Hugo chuckled behind her. “We are married, Lily. You are permitted to look.”

“I was not looking.”

“You were looking, and then you turned the color of a strawberry. Which, for the record, suits you.”

She pressed her hands to her cheeks. Behind her, she heard the rustle of fabric, the thud of boots on grass, and then the splash of a body hitting water.

“Come in.” Hugo’s voice carried from the lake. “The water is refreshing.”

“I have not brought anything appropriate.”

“Have you never swum without clothes?”

“What? Of course not!”

“Then this is an excellent time to start.”

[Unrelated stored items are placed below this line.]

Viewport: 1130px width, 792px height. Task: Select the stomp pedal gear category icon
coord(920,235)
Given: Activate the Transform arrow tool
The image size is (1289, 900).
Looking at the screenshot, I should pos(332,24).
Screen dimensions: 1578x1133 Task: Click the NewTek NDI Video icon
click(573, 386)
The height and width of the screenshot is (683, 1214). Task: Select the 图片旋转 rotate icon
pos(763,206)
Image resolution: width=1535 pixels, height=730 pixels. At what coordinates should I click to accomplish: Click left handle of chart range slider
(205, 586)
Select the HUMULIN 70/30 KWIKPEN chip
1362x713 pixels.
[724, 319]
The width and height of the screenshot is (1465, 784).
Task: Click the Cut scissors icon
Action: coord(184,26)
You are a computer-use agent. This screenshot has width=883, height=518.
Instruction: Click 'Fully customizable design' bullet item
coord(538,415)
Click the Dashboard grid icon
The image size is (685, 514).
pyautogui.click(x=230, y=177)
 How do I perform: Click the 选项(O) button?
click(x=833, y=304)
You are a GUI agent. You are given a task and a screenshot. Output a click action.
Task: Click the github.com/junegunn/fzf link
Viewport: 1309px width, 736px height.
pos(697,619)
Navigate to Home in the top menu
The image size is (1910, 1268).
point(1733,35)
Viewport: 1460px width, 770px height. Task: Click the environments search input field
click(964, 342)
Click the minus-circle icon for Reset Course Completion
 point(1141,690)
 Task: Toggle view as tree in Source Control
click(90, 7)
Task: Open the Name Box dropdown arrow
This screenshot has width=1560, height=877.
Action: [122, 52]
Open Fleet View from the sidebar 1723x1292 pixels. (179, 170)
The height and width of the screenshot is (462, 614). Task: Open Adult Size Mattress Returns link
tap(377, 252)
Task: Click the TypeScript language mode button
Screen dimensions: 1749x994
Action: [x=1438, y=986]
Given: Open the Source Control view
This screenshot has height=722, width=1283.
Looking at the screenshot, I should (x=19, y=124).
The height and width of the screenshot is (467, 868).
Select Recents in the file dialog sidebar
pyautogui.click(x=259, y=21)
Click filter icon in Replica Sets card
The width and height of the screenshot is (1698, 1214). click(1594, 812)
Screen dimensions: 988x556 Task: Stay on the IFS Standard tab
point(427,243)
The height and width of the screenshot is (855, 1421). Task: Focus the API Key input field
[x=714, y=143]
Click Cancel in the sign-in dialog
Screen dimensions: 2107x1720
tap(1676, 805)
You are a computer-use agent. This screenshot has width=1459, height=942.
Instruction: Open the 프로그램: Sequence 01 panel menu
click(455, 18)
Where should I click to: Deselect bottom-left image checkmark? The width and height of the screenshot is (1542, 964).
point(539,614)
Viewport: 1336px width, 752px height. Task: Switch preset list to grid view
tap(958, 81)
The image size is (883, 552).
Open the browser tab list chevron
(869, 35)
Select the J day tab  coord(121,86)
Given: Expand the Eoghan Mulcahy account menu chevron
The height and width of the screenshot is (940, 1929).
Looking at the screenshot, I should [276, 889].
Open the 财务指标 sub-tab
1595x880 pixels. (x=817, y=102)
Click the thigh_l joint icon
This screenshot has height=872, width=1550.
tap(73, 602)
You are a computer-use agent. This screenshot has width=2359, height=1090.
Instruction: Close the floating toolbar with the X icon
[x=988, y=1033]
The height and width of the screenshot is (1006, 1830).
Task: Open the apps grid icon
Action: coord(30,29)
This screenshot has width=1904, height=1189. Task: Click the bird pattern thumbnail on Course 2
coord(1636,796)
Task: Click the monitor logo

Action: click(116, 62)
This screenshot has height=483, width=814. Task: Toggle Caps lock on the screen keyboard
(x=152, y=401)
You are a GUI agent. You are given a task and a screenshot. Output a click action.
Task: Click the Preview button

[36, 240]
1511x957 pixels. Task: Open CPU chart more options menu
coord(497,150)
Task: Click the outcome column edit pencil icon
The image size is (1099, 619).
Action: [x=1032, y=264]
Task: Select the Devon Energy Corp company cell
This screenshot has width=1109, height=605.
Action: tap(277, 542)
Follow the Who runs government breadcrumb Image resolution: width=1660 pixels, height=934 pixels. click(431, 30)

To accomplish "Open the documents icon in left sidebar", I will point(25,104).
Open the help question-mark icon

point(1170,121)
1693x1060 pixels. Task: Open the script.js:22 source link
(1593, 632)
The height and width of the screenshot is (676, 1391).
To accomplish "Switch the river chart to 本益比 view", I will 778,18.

She turned. Hugo treaded water twenty feet from the bank. His fair hair was dark and slicked back. His shoulders were bare and glistening above the surface. He grinned at her, and the grin was not the practiced, charming weapon he deployed at balls and dinner parties. It was open, boyish, and reckless.

“Turn around,” she said.

“I have seen quite a bit of you already.”

“Turn around, Hugo.”

He raised his hands in surrender and turned his back.